If you’re interested in adding a drop from your wine collection into those hearty stews or creamy sauces, here are some tips to make the most out of the experience.
Choose the right wine
Some recipes will help you with this step so keep a careful eye out for any clues. If the ingredients list a ‘dry white wine’ you should avoid the sweeter drops in your wine cabinet.
If the recipe simply lists ‘1 cup of wine’, don’t fear, you’re not entirely on your own.
Remember simple food pairing to identify what will work best in your meal. When in doubt, use red with red meat and white with seafood, chicken or pork.
Don’t use spoiled wine
While you may be tempted to keep hold of an old and bitter bottle of wine, using a drop that has flavour faults will only taint the food you are making.
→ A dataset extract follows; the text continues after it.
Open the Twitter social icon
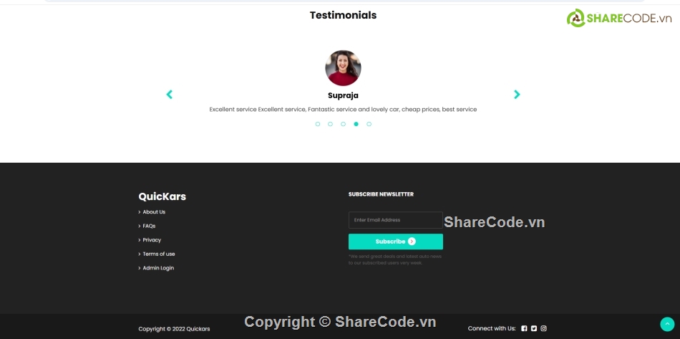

If you don’t enjoy the flavour of the wine, you won’t enjoy the flavour of the finished meal.
Don’t assume the alcohol has ‘boiled off’
You may think you are safe to enjoy a glass or two to accompany a wine-heavy stew, but be cautious of how much alcohol you’re about to consume.
A lot of the alcohol will evaporate with cooking, but after half an hour of simmering there will still be 35 per cent of the original alcohol content left.
Avoid ‘cooking wine’
You may see it sitting innocently on the supermarket shelf declaring itself to be a wine worth cooking with but, in reality, you’ll be much better off grabbing something from your own wine cabinet.
These so-called ‘cooking wines’ often contain very little alcohol and increased additives and salt content, which could add offensive chemical nuances to your dish.